A BA (Bachelor of Arts) and a BS (Bachelor of Science) are both four-year undergraduate degrees, but they differ in how your coursework is structured. A BA leans toward the humanities, with more electives and broader exploration, while a BS emphasizes math, science, and technical depth within your major. Both carry equal weight as bachelor’s degrees, and neither is inherently “better” than the other.
What a Bachelor of Arts Covers
A BA degree is rooted in the liberal arts tradition, which emphasizes subjects like philosophy, literature, history, social sciences, art, and foreign language. That doesn’t mean you won’t take any math or science, but those subjects won’t dominate your schedule. Instead, a BA typically requires you to demonstrate proficiency in a second language, often through four semesters of study.
Because a BA is generally less specialized, you’ll often have more room for electives. That flexibility lets you explore topics outside your major, pick up a minor, or double major more easily. Students who want a well-rounded education with breathing room in their schedule tend to gravitate toward a BA.
What a Bachelor of Science Covers
A BS degree is built around technical, scientific, or analytical coursework. You’ll typically take more math and science classes, complete more lab work, and spend a larger share of your credits on courses directly tied to your major. Where a BA might require foreign language proficiency, a BS often substitutes quantitative requirements instead, such as additional math-intensive courses.
This structure means fewer electives in most programs. The tradeoff is deeper expertise in your field by the time you graduate, which can matter if you’re heading into a career or graduate program where specific technical knowledge is expected from day one.
Same Major, Two Different Degrees
Here’s where it gets interesting: many universities offer both a BA and a BS in the same subject. Psychology, economics, computer science, and biology are common examples. The core major classes are often identical, but the surrounding requirements differ.

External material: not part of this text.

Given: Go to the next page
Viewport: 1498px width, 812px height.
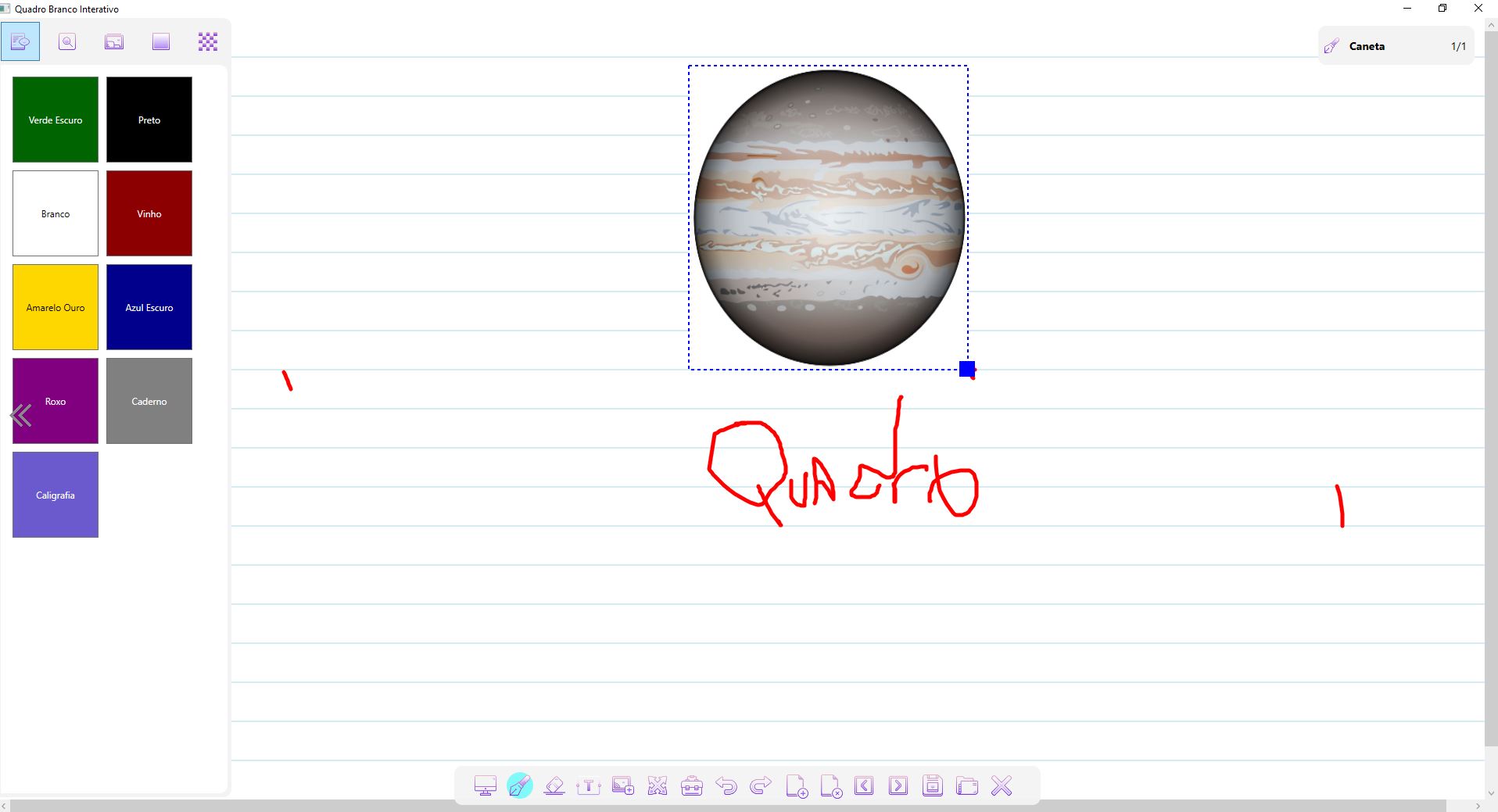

At the University of Maryland, for instance, a psychology BS requires everything the BA requires plus at least three additional advanced courses (about 10 extra credits) in mathematics and science, including at least one lab course. The psychology content is the same. The difference is how much math and science training surrounds it.
If your school offers both options in your major, the choice comes down to how you want to spend your non-major credits. Prefer more lab science and statistics? Go with the BS. Prefer a foreign language and more electives? The BA gives you that flexibility.
How Employers and Grad Schools View Each
For most jobs, employers care far more about your major, your skills, and your experience than whether your diploma says BA or BS. A hiring manager looking at two candidates with the same major will rarely prefer one degree type over the other.
Graduate schools similarly accept both, but prerequisites matter more than the degree label. A Master of Science program in data science or engineering may expect you to have completed specific math and science courses that a BS naturally includes. A Master of Arts or Master of Fine Arts program in the humanities will accept a BA in various fields without issue. If you’re planning on graduate school, look at the prerequisite courses for programs you’re interested in. You can meet those prerequisites with either degree type as long as you plan your electives carefully.
Choosing Between a BA and a BS
If you already know your major, check whether your school offers one or both degree types for that subject. Some majors only come as a BA (English, history, philosophy) and some only as a BS (engineering, nursing, physics). When both are available, think about your goals.
A BS makes sense if you want the strongest possible technical foundation, especially for careers in STEM fields or graduate programs with heavy quantitative prerequisites. A BA makes sense if you want more flexibility to explore, value foreign language skills, or plan to pursue law school, business school, or a career in the arts and social sciences where broad knowledge is an asset.
Neither degree locks you into a single career path. Plenty of BA holders work in technical roles, and plenty of BS holders end up in management, writing, or policy. The degree type shapes your college experience more than it shapes your long-term career. Pick the version that lets you take the courses you’re most interested in while keeping your post-graduation options open.